Marco Calvani, coach dell’Acea Roma, lo aveva detto ai suoi prima della gara: «troveremo dei momenti di difficoltà e per fare un passo avanti bisogna superarli tutti insieme, perché senza un’anima si va poco lontano». E così, sul parquet di Varese, è stato: Roma ha vinto giocando una gara di grande volontà e ora puo’ guardare con un po’ più di serenità ai play-off. «Dovevamo mettere a posto tante piccole cose – continua Calvani- avevamo bisogno di una registrata di volontà e di voglia a livello difensivo. Tutti dovevamo essere coinvolti e questo ha permesso a tutti di stare in partita. Direi che c’è stata una svolta fuori dal campo».
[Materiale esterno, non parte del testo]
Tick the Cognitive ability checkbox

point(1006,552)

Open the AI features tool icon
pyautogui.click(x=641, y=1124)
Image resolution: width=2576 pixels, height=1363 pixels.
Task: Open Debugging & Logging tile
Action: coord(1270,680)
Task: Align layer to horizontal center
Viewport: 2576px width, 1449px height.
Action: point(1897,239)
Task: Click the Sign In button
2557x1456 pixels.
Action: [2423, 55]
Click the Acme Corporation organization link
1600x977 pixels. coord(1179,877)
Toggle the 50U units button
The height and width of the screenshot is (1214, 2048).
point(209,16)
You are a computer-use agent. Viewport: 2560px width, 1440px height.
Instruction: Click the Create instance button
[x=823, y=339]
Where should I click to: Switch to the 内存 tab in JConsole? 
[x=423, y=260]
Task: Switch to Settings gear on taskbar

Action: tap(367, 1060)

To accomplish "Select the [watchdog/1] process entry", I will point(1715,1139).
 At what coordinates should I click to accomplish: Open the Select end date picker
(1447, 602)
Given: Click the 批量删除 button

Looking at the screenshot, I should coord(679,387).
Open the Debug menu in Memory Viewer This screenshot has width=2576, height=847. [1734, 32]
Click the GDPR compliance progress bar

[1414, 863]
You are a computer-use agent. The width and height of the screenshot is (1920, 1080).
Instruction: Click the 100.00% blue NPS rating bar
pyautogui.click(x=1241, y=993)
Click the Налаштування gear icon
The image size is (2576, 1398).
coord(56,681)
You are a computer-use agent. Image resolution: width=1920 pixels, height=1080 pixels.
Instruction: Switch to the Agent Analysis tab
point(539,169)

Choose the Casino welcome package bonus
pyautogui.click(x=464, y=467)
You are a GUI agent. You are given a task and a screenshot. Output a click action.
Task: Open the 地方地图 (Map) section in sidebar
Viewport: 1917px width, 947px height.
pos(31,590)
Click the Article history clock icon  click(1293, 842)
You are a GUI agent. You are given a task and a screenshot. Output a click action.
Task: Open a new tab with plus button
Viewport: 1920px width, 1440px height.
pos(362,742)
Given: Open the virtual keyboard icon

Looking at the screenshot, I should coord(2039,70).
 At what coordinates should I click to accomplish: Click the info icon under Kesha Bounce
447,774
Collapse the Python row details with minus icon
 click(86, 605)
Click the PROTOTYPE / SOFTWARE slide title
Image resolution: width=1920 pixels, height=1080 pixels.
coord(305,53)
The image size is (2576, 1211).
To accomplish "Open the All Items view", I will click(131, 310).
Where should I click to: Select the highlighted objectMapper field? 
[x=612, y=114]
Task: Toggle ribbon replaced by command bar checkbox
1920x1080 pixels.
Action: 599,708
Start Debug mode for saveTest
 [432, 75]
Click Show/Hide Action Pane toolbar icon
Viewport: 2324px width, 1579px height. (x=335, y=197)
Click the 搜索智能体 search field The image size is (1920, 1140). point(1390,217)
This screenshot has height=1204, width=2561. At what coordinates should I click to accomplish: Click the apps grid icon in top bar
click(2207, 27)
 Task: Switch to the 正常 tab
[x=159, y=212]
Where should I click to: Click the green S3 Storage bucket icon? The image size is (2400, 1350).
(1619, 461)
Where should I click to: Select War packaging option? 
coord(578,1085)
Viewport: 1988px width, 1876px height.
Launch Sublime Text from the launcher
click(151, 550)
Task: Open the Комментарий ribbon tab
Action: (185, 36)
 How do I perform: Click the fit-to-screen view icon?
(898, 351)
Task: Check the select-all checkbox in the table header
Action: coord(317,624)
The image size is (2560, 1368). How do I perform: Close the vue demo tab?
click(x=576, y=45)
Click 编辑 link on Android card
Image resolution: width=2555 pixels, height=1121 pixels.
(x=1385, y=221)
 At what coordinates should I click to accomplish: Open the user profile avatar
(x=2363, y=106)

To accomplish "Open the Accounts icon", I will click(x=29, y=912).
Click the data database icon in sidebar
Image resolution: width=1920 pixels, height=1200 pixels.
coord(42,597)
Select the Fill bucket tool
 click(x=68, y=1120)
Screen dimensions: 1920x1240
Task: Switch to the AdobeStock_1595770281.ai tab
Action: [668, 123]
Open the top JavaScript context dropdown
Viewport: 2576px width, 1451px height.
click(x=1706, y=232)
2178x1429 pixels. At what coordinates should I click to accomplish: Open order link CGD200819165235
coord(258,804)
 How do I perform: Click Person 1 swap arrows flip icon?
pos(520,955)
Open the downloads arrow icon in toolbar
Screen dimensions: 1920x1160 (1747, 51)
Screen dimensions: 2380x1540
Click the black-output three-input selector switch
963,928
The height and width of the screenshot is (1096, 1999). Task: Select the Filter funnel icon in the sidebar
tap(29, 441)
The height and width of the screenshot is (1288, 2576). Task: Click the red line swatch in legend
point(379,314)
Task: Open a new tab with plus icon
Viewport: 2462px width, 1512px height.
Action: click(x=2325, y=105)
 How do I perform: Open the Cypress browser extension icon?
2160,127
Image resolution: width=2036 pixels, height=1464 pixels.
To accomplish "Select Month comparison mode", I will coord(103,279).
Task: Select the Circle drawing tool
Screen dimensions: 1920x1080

«Considerando che Varese non aveva mai perso in casa – conclude il coach di Roma – ad eccezione della partita con Cantù, vincere qui non era facile. Sapevamo che con Diawara in partita c’era poco da fare ed è per questo che ho messo Dedovic per Datome, chiedendogli di mostrare il meglio della sua pallacanestro, come se fosse un negoziante che espone la sua merce. Direi che c’è riuscito bene. Siamo contenti del risultato perché un risultato negativo ci avrebbe messo in difficoltà sull’obiettivo dei play off. Dobbiamo ancora fare molto e il tempo non è tantissimo».